Auch die Grünen im Samtgemeinderat sehen die Gründe für das enorme Defizit in Fehlplanungen und -kalkulationen in Sachen Wendlandtherme. Schon gegen den Abriss des alten Waldbades und der Neubau der Wendlandtherme in den 90er Jahren wurde von den Grünen als überflüssig, maßlos und schlecht kalkuliert kritisiert. Seitdem sind die Defizite des Wellness-Bades trotz vieler Maßnahmen kontinuierlich gestiegen.

Dabei ist es nicht wirklich gesichert, ob die Gorleben-Gelder nach der Übernahme durch den Bund tatsächlich in gleicher Höhe weiterfließen werden. Wie Asta von Oppen berichtet, habe Bürgermeister Järnecke in der Sitzung zwar geäußert, dass Gespräche mit der Betreiberfirma GNS ergaben hätten, dass die Weiterzahlung gesichert sei. Doch vom Bund, der den existierenden Zuwendungsvertrag zwischen der Samtgemeinde Gartow und der damals zuständigen BLG übernehmen müsste, gibt es bisher keine Aussagen zu dem Thema.
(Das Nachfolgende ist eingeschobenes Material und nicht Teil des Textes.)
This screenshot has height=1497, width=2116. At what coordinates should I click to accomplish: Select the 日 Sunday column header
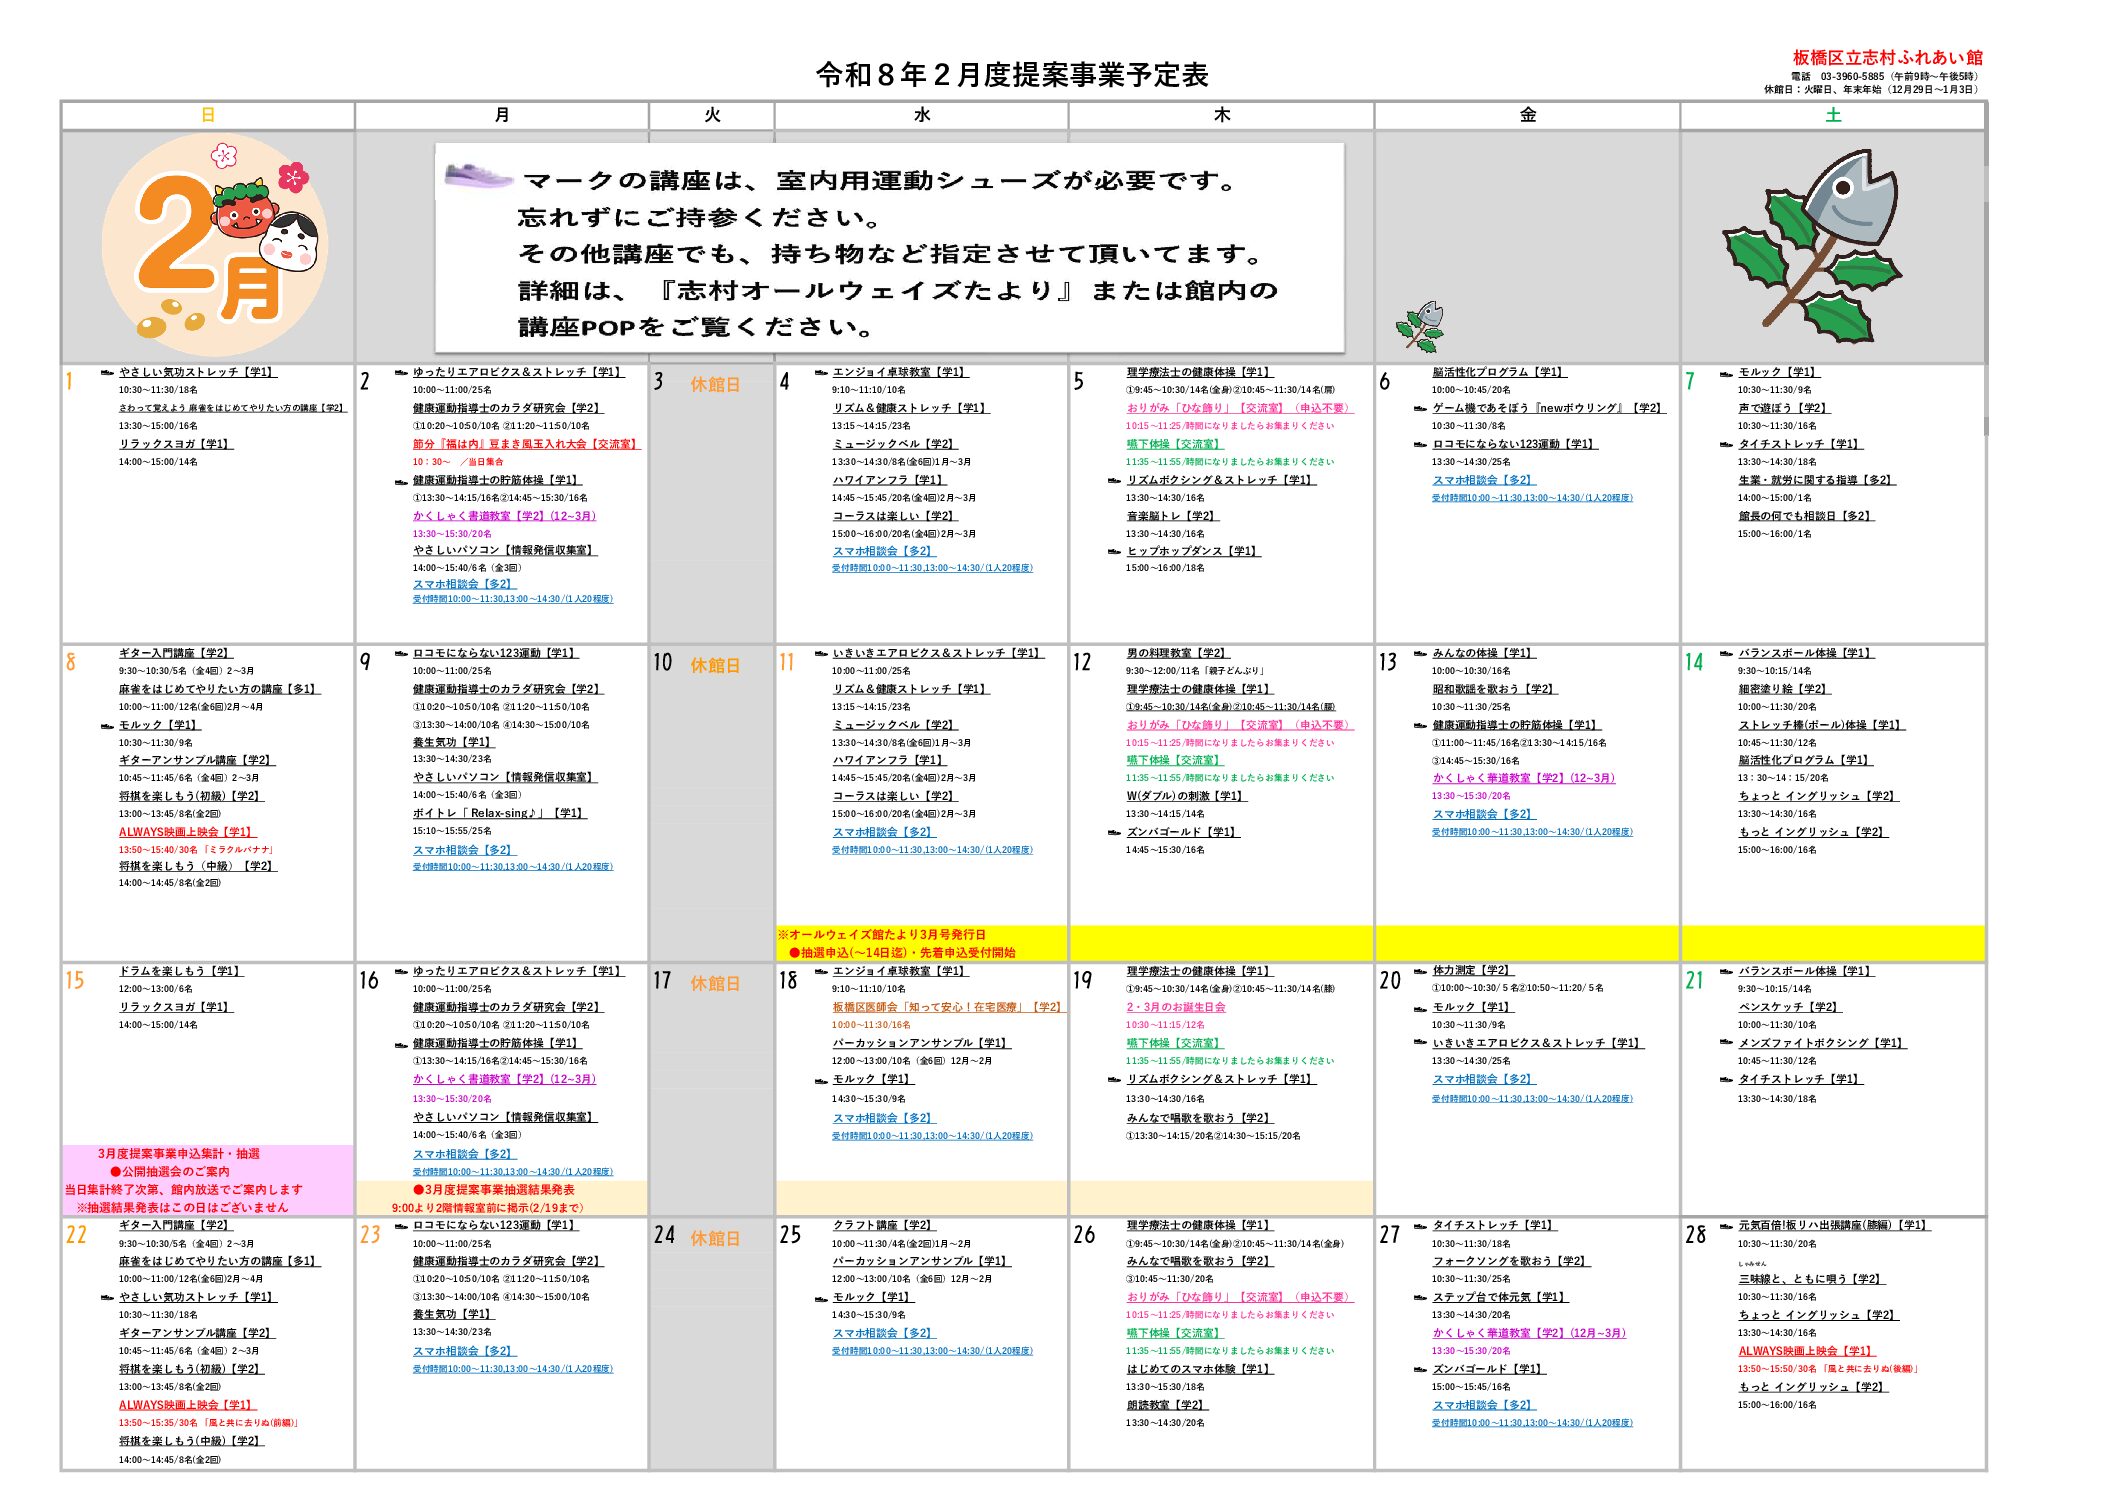pos(208,115)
Kein Wunder also, dass der Haushalt für 2017 nur mit den Stimmen der CDU-Fraktion durchging.

Foto / Angelika Blank: Das "Spaß"bad Wendlandtherme entwickelt sich für die Samtgemeinde zum Eurograb. Ständig steigende Defizite belasten den Gartower Haushalt - dennoch plant die Kommune millionenschwere neue Investitionen.